Please extract the records, word for word, from the line holding "Given: Click the hamburger" through the end of the records, both ends included, leaving out the pictures.

* [Task input]
====
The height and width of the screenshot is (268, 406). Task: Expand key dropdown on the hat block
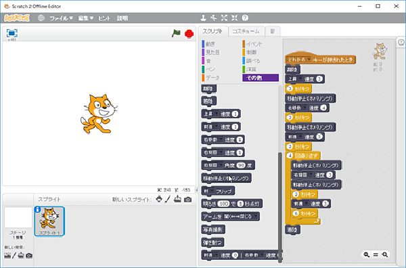pos(309,60)
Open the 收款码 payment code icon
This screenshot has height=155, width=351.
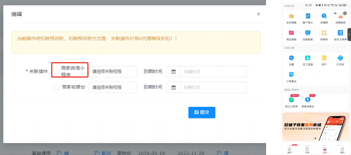(324, 33)
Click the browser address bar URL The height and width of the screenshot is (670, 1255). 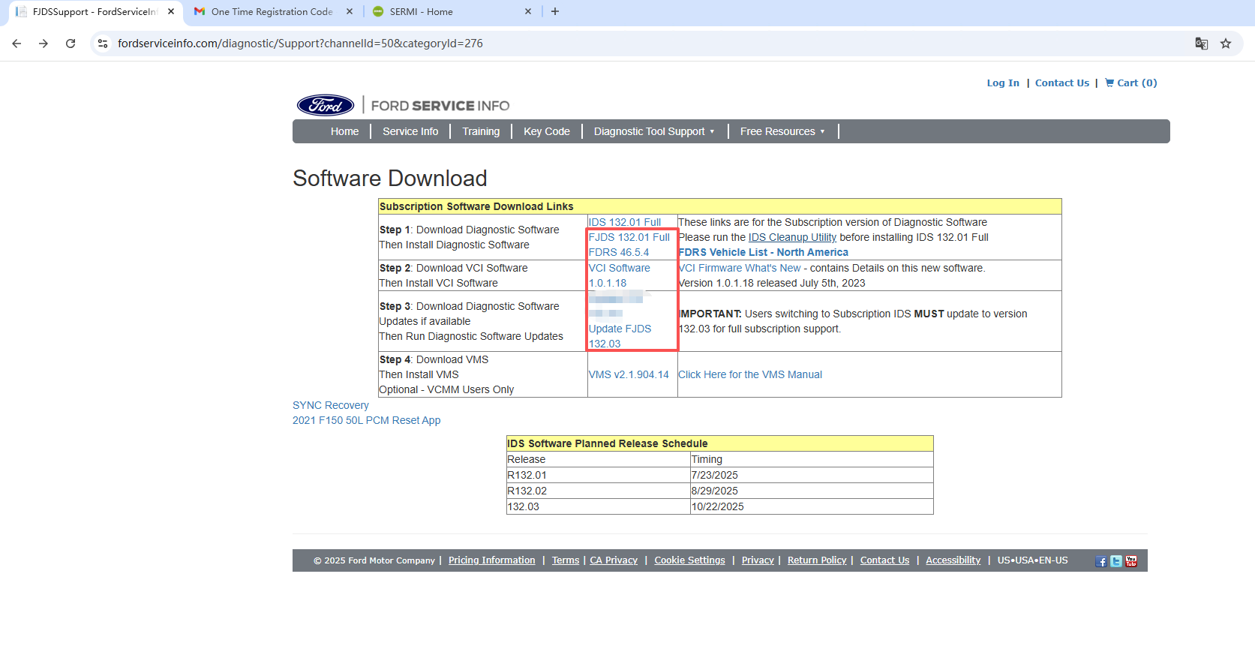[x=300, y=44]
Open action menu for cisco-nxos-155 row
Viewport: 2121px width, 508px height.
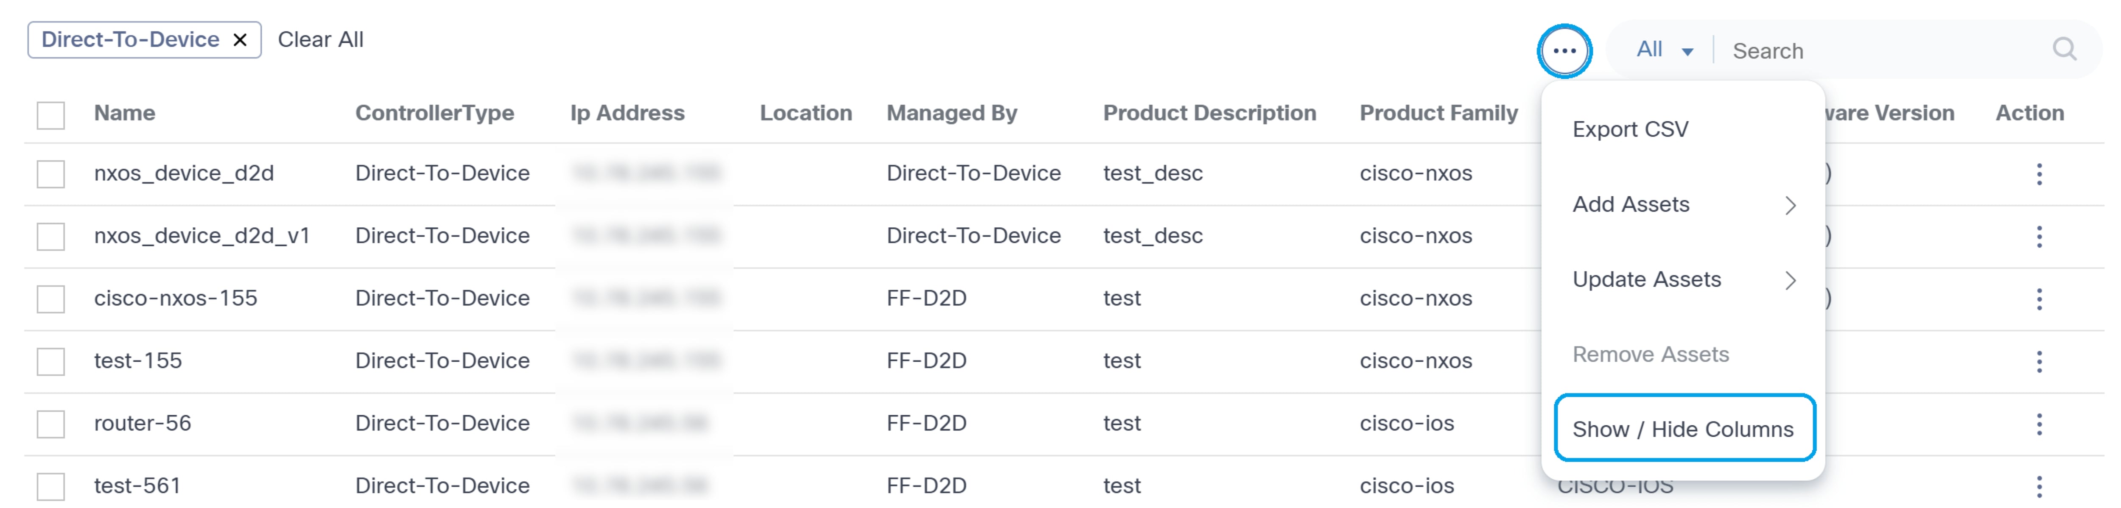pos(2039,299)
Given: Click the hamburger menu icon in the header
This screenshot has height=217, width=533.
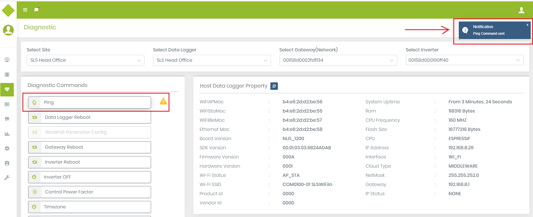Looking at the screenshot, I should 25,10.
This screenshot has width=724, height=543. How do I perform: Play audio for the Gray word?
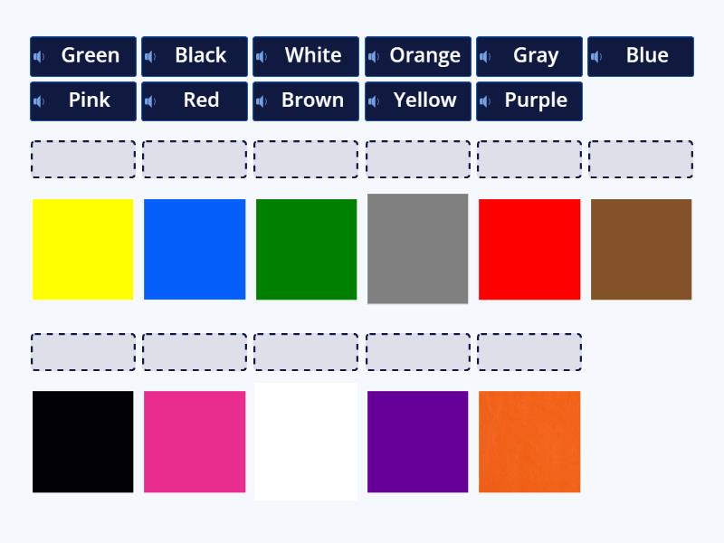point(485,55)
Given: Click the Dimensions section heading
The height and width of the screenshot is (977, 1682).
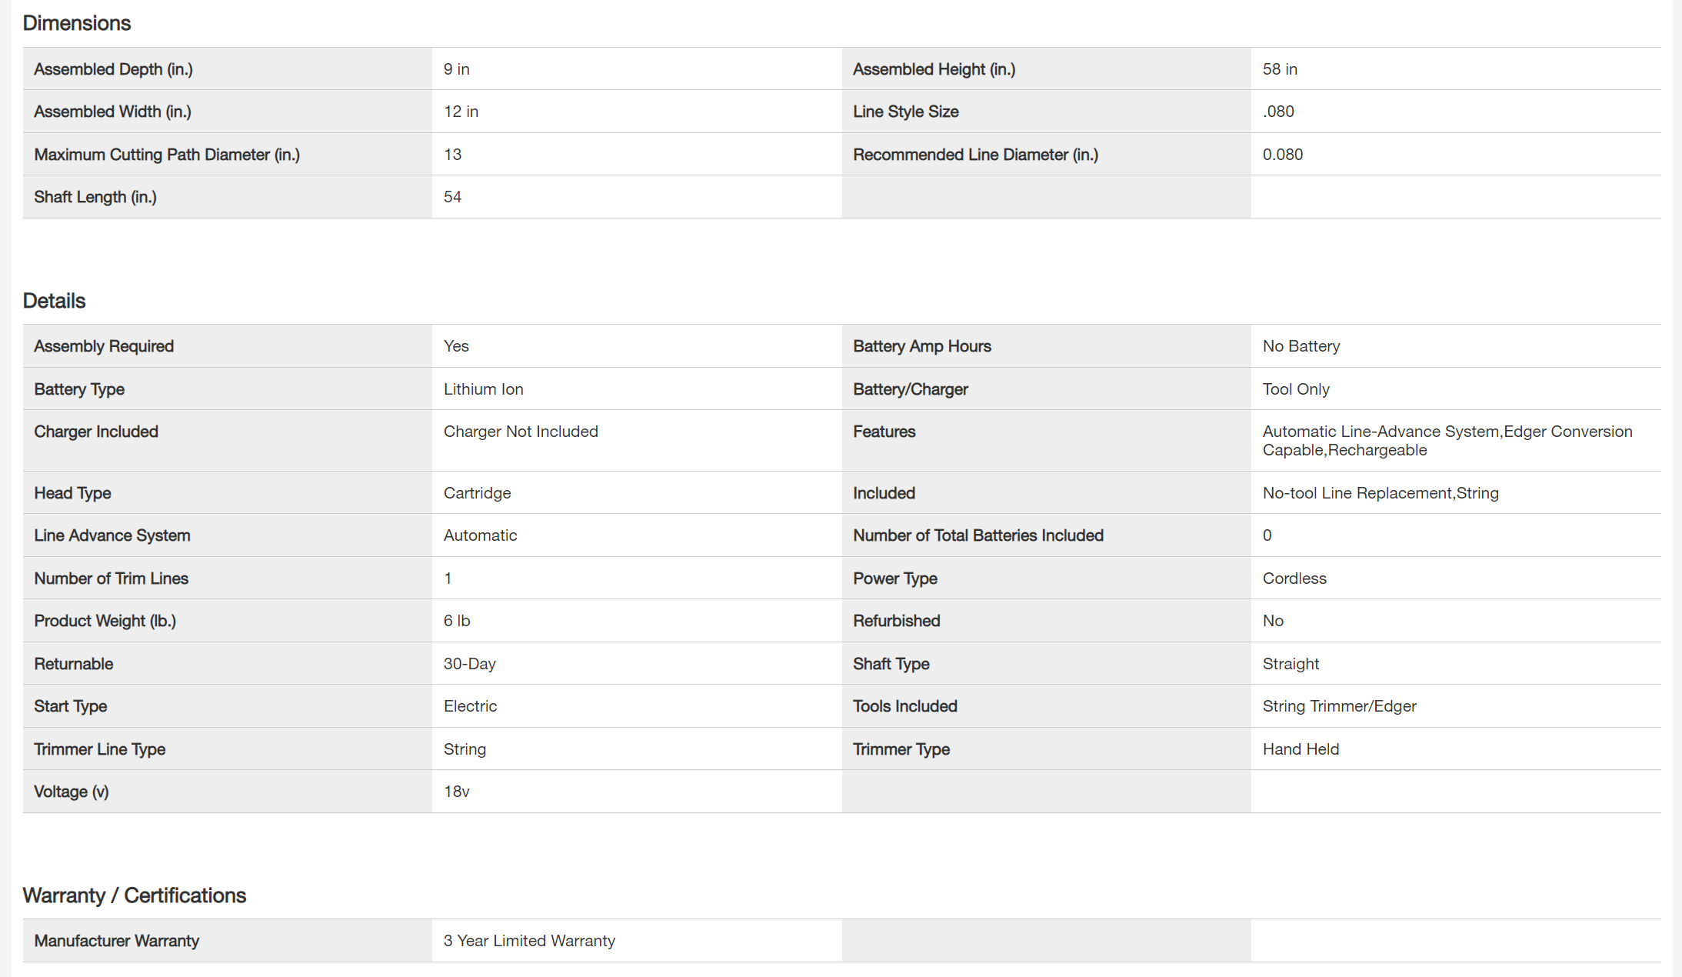Looking at the screenshot, I should (x=77, y=23).
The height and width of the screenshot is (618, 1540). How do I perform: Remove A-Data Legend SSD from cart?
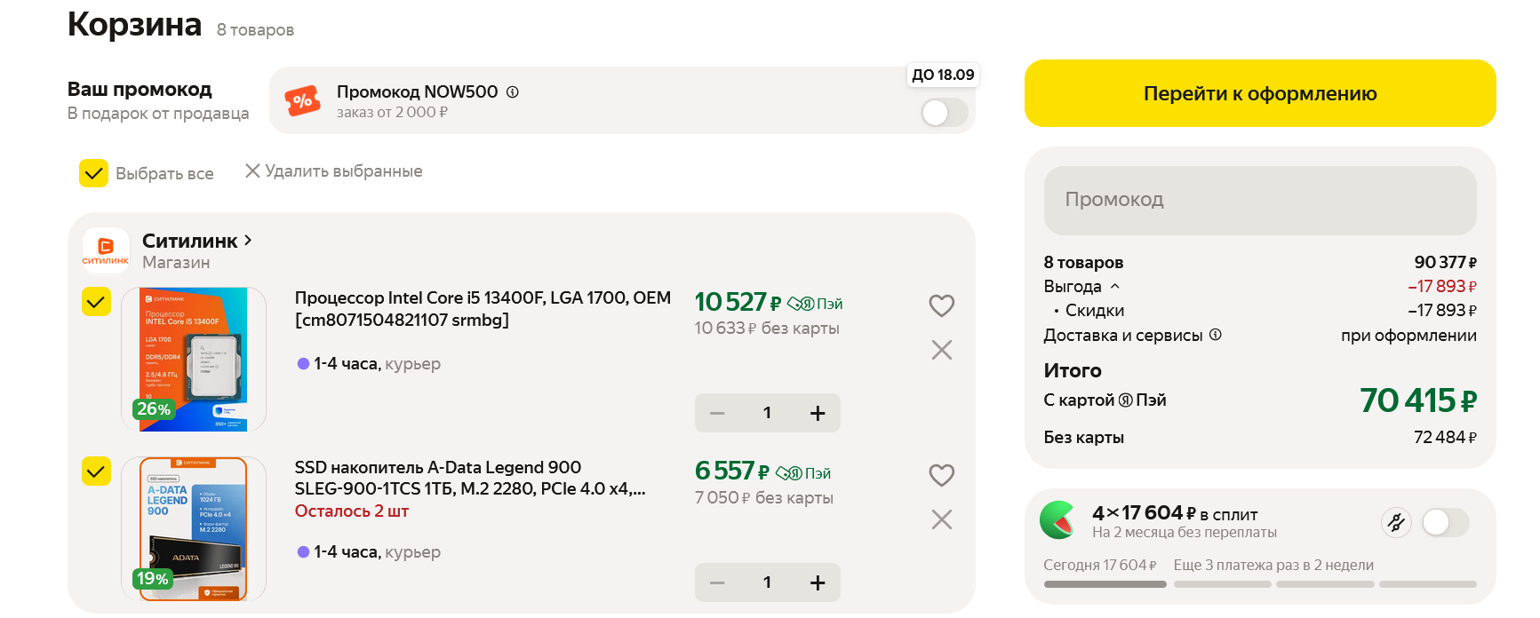click(x=941, y=519)
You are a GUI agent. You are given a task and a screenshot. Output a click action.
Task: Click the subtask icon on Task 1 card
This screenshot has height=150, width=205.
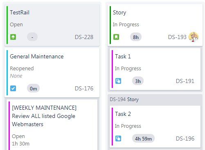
====
* [Result of the task]
Given: Click the hamburger menu icon in the header
This screenshot has height=217, width=533.
Looking at the screenshot, I should 25,10.
This screenshot has width=724, height=543. How do I perform: Play audio for the Gray word?
point(485,55)
Given: Click the Dimensions section heading
The height and width of the screenshot is (977, 1682).
Looking at the screenshot, I should (x=77, y=23).
The height and width of the screenshot is (618, 1540). How do I perform: Remove A-Data Legend SSD from cart?
click(x=941, y=519)
You are a GUI agent. You are given a task and a screenshot. Output a click action.
Task: Click the subtask icon on Task 1 card
This screenshot has height=150, width=205.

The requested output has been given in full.